Sunday, March 5, 2017

To Verb?

Not “verbalize,” but “verbify,” as only verbs can. Because they resuscitate, activate, renovate. Verbs definitely make love, definitely make great prose. As Constance Hale put it :
A sentence can offer a moment of quiet, it can crackle with energy or it can just lie there, listless and uninteresting. What makes the difference? The verb. 
Since verbs soar, burrow, compress, and energize, why would so many writers waste them? Lots of reasons, but mainly bad habits and worse word choices. Since verbs drive fiction’s engine, “So many problems are solved simply by knowing enough verbs.” (Teresa Nielsen Hayden)

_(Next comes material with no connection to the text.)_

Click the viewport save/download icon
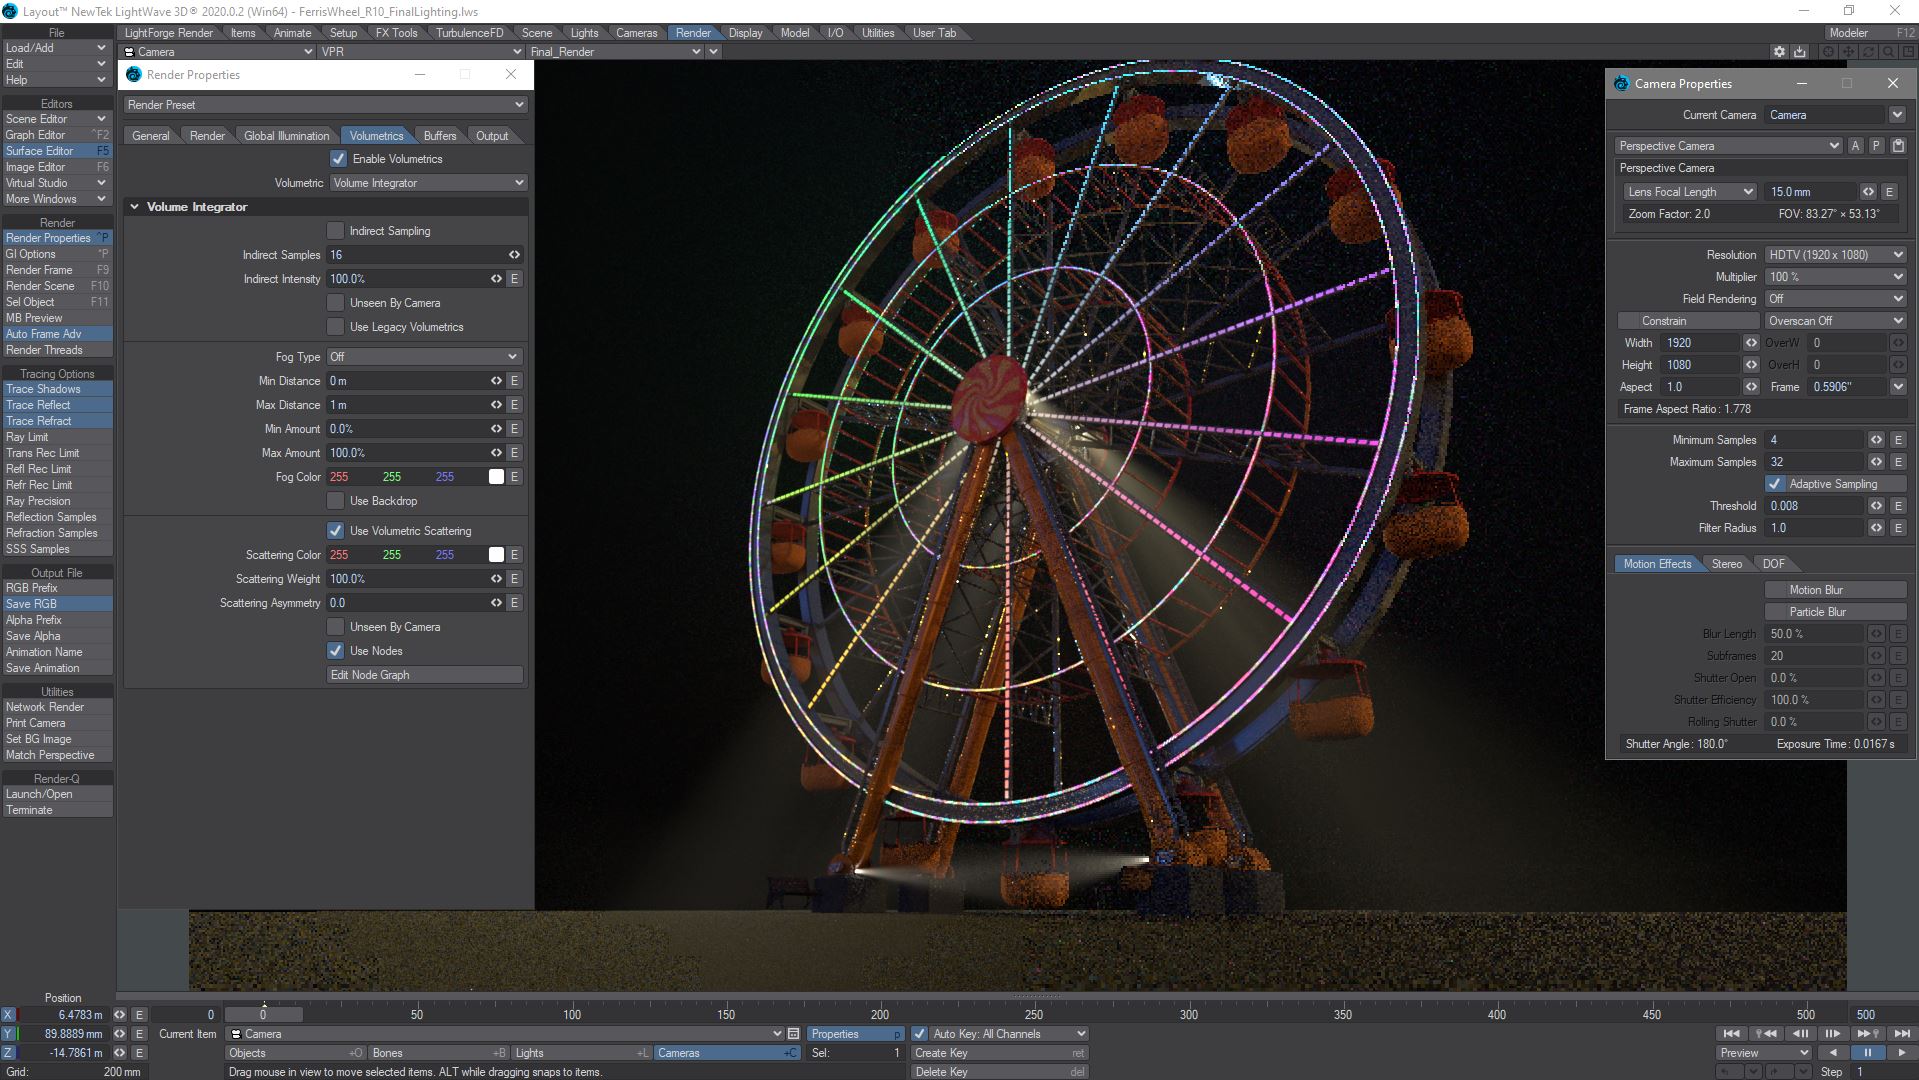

Knowing them is almost enough. You must also choose which and when.

~ Verbs can electrify or lull.

Pedestrian verbs entice no better than the adjectives and adverbs generally employed to vivify those verbs. “Marshall turned,” “Penelope went,” “Byron responded,” “Andromeda moved,” “The quintuplets waited.” Yawn. 

However literary a story, action still pumps its heart. Harness verbs that tease, propel, and capture. Annie Dillard  believes that “Adverbs are a sign that you’ve used the wrong verb,” as in “She walked mincingly” (instead of “minced”); “He moved slowly” (instead of “trudged” or “sauntered”), or “They advanced stealthily” (instead of “tiptoed” or “crept”).

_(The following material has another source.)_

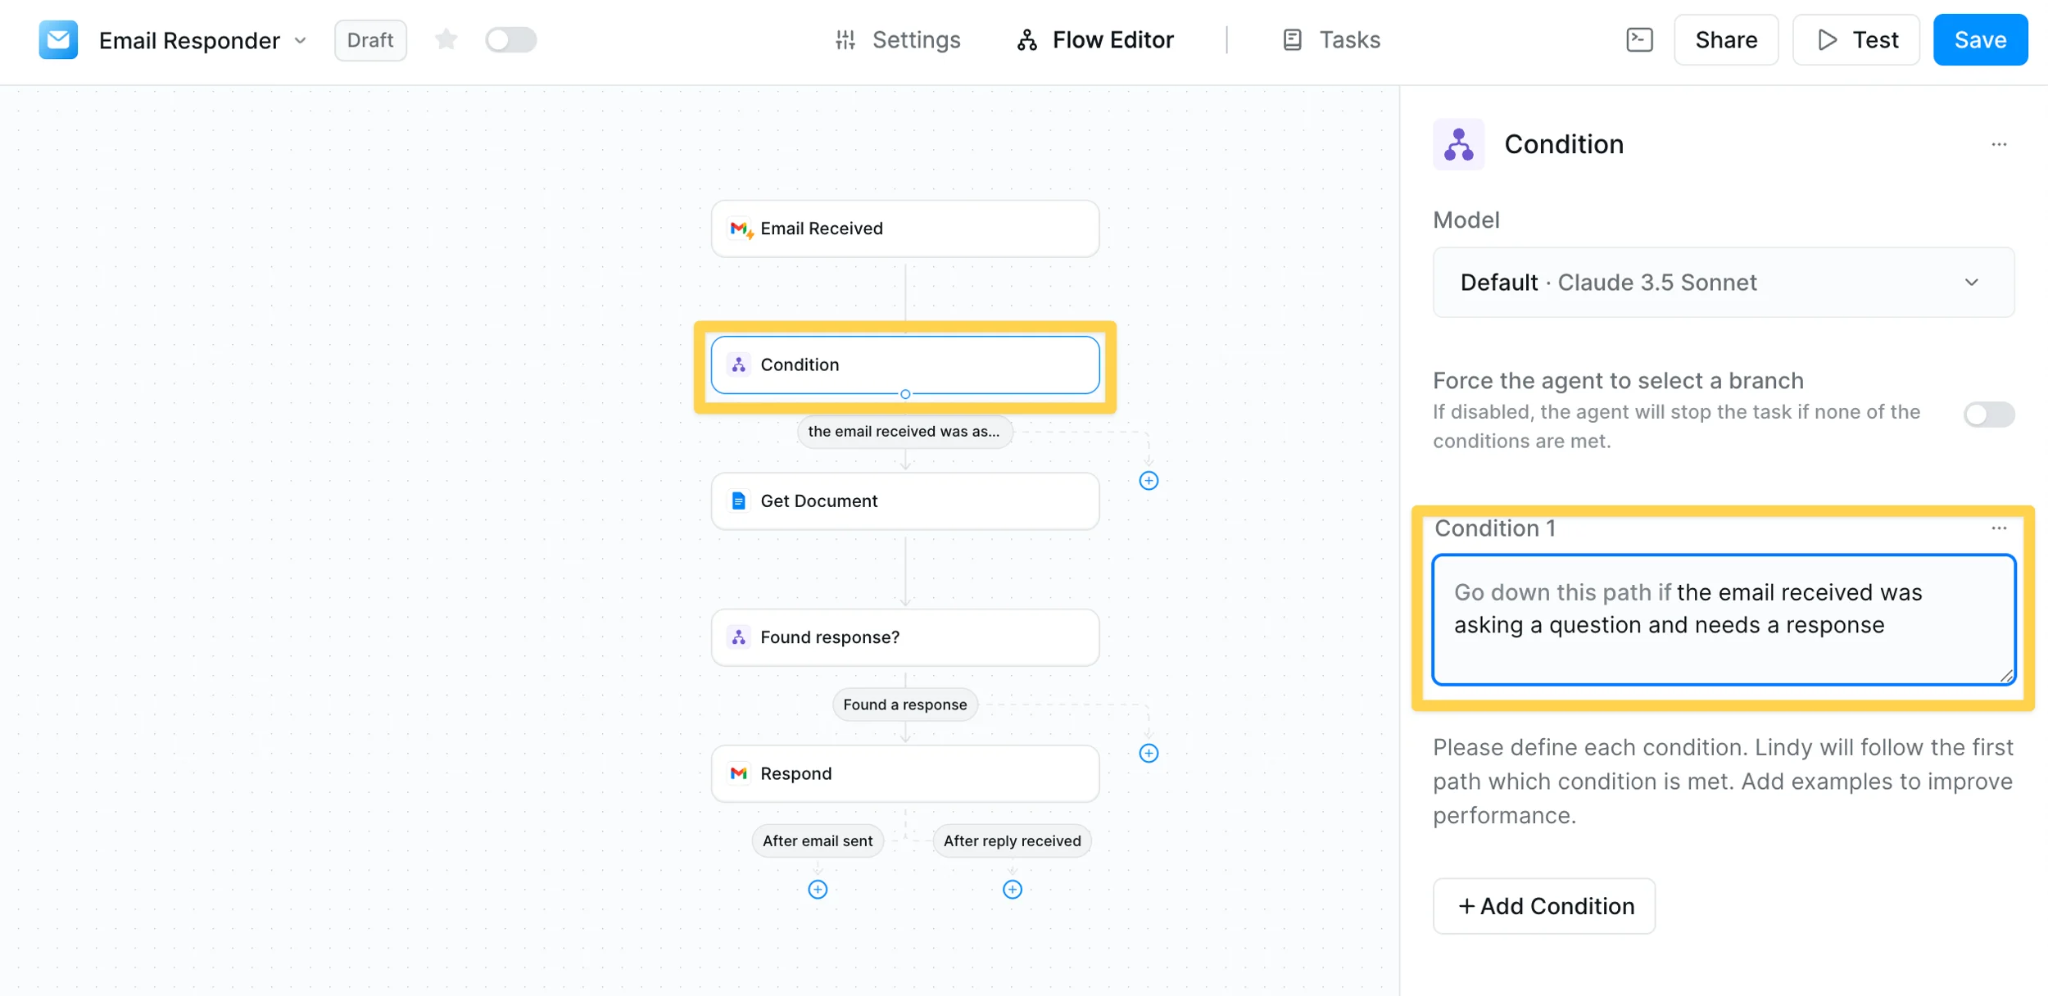Viewport: 2048px width, 996px height.
Task: Open the Email Responder name dropdown chevron
Action: [300, 41]
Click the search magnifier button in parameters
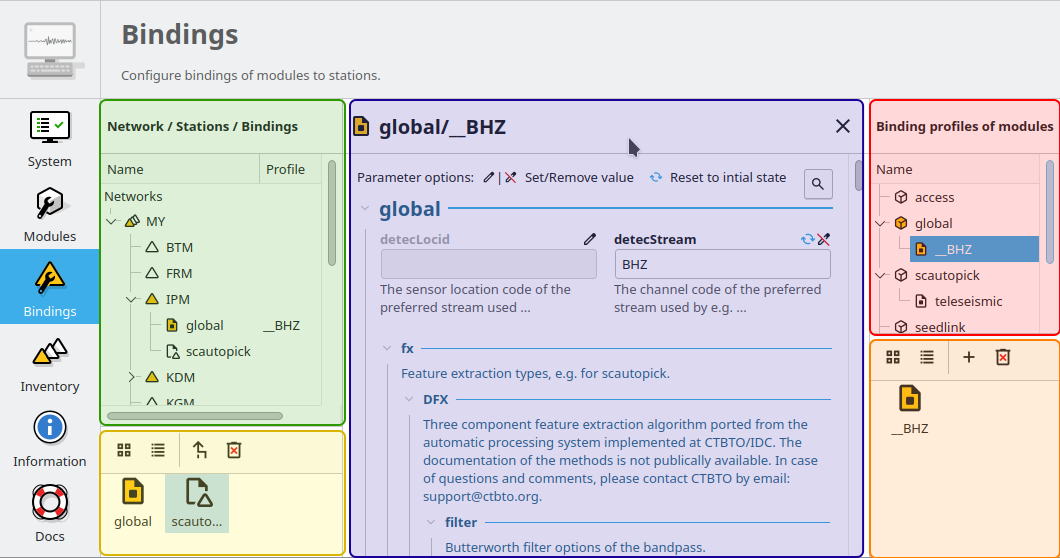The image size is (1060, 558). (x=818, y=184)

~ Verbs can act or just be.

As William Safire said, “If any word is improper at the end of a sentence, a linking verb is.” William Safire  raises the stakes higher:
Root out all the “to be” verbs in your prose and bludgeon them until dead. No “It was” or “they are” or “I am.” Don’t let it be, make it happen. 
Characters must act and react rather merely “being scared” or “having doubts.” The best inciting incidents and climaxes still lag when the language conveying them describes rather than performs, analyzes rather than dramatizes.The writer’s task? Don’t block the reader’s view of the character, which, by definition, modifiers do.

~ Verbs can punctuate or falter.

Many writers learned (in contrast with “were taught”) to relish the grammatical accuracy of “I had been sobbing” in contrast with the current flood of tears. However correct, this distances the characters—and the scene they inhabit.  “I was sobbing,” produces the same effect, not to mention “I feared I would have been sobbing if my daughter had not been waiting downstairs for me.” Don’t emasculate what happens. 

~ Verbs can symbolize or confuse.

Verbs make miracles—highlighting themes, exposing subterfuge, feigning innocence, swelling tension. Often a barely visible metaphor cements this. If you strike an argumentative blow, it won’t override your adversary’s stamina. If mom illuminates an idea, her son can’t blot it out. If you dissolve a problem, its tentacles can’t rear up to haunt you. 

Tip: Select great verbs. Follow them to their logical conclusion. Then get out of their way.